Figure 1. The major cell-contact-dependent and -independent mechanisms utilized by Tregs to suppress conventional T-cell responses.

Tregs express surface receptors, including LAG-3 and CTLA-4, which mediate the cell-contact-dependent suppression of Tconv. These molecules bind pMHC and CD80/CD86, respectively. Subsequently, TCR-pMHC and CD28-CD80/CD86 interactions are disrupted, leading to impaired T-cell activation. CTLA-4-CD80/CD86 interactions also induce APCs to express IDO, which catabolizes tryptophan and therefore reduces the availability of this amino acid needed for T-cell activation. Tregs also produce or respond to soluble factors to suppress Tconv activation. For instance, given their high expression of CD25 relative to Tconv, IL-2 signaling is more robust in Tregs. As a result, there is less IL-2 available to Tconv to promote their activation.
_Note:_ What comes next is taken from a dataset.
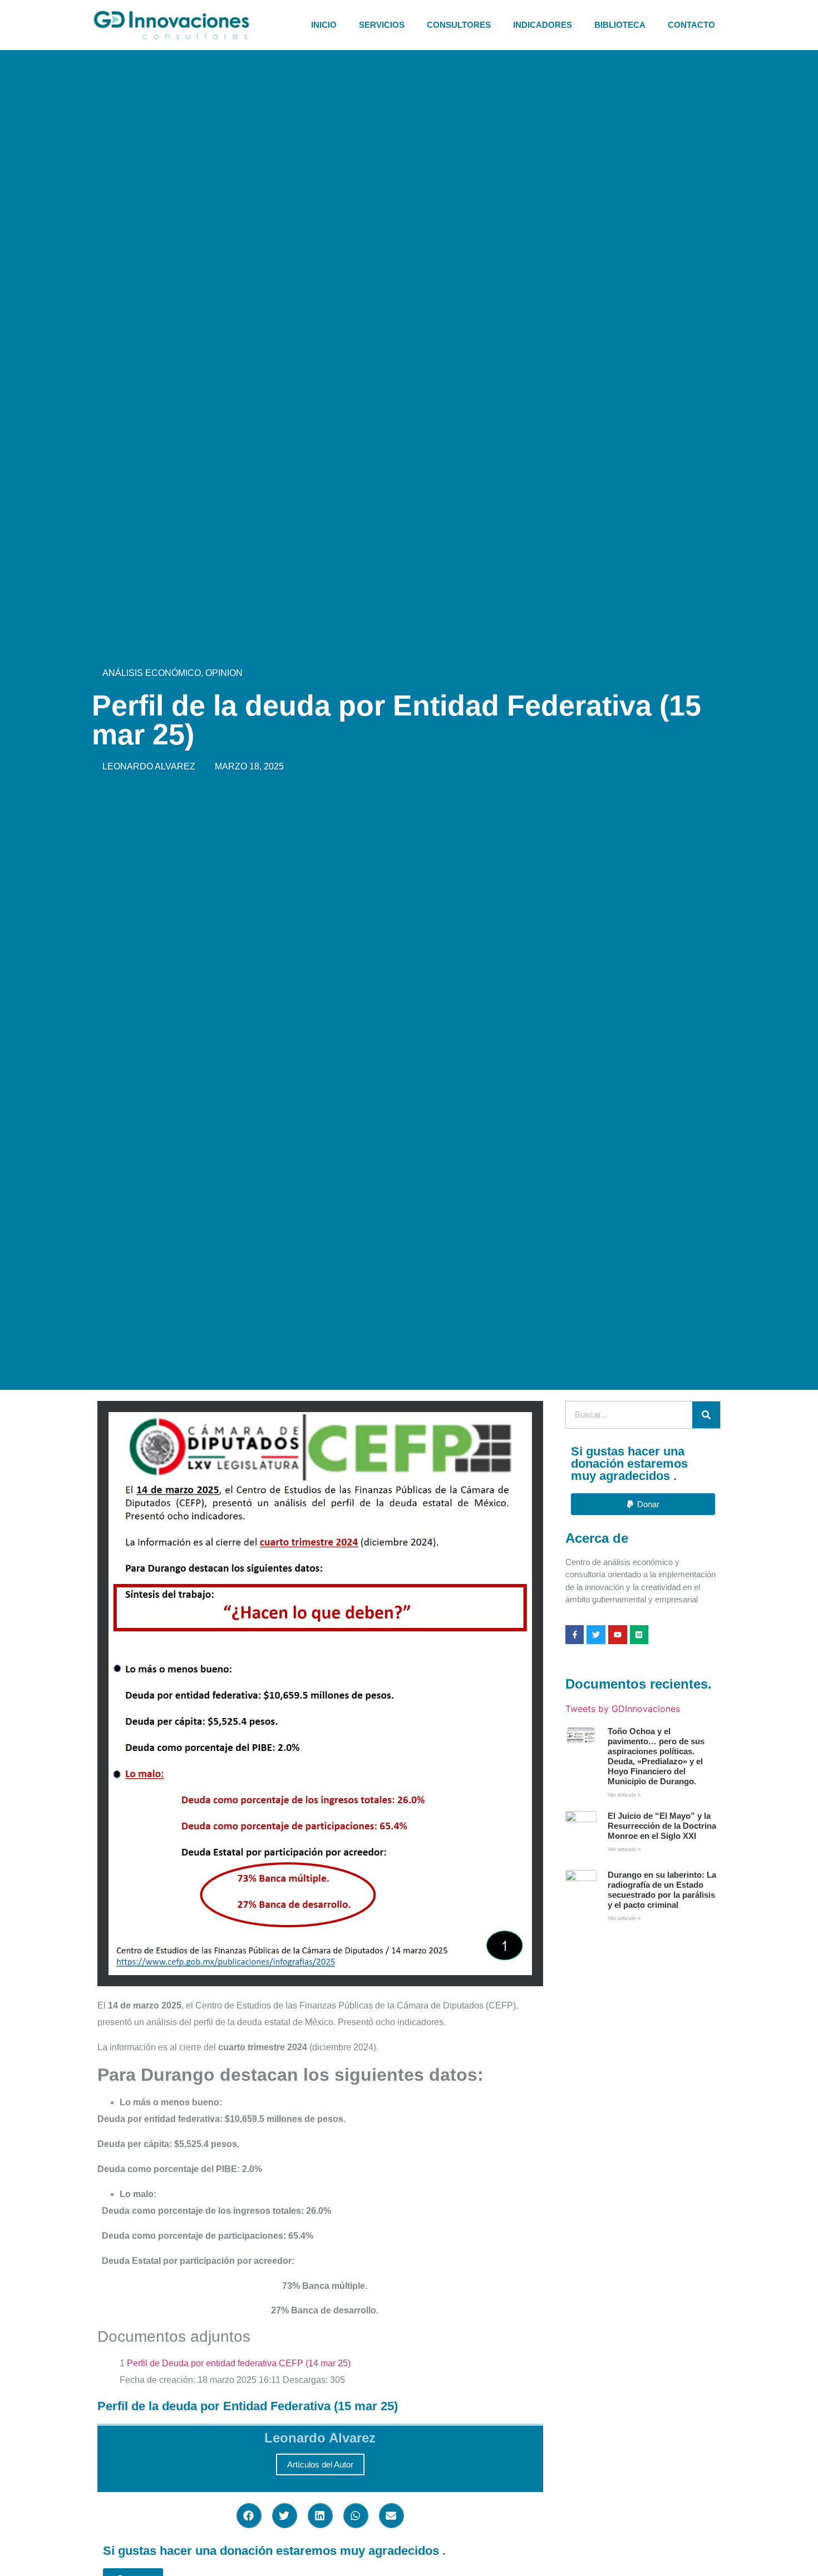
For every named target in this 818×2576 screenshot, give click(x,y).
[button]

Tregs secrete anti-inflammatory cytokines, including IL-10, TGF-β and IL-35 to limit Tconv activation. Tregs that express CD39 and CD73 can deplete a microenvironment of ATP by generating adenosine and AMP, which have immunosuppressive effects on Tconv. Under certain conditions, Tregs may also elaborate Perf and GrzB to induce apoptosis of Tconv. Other surface receptors, including Nrp1, CD103 and ICOS, play vital roles in mediating Treg suppression, but are not depicted here.

GrzB: Granzyme B; Perf: Perforin; pMHC: Peptide-MHC; Tconv: Conventional T cell; TCR: T-cell antigen receptor.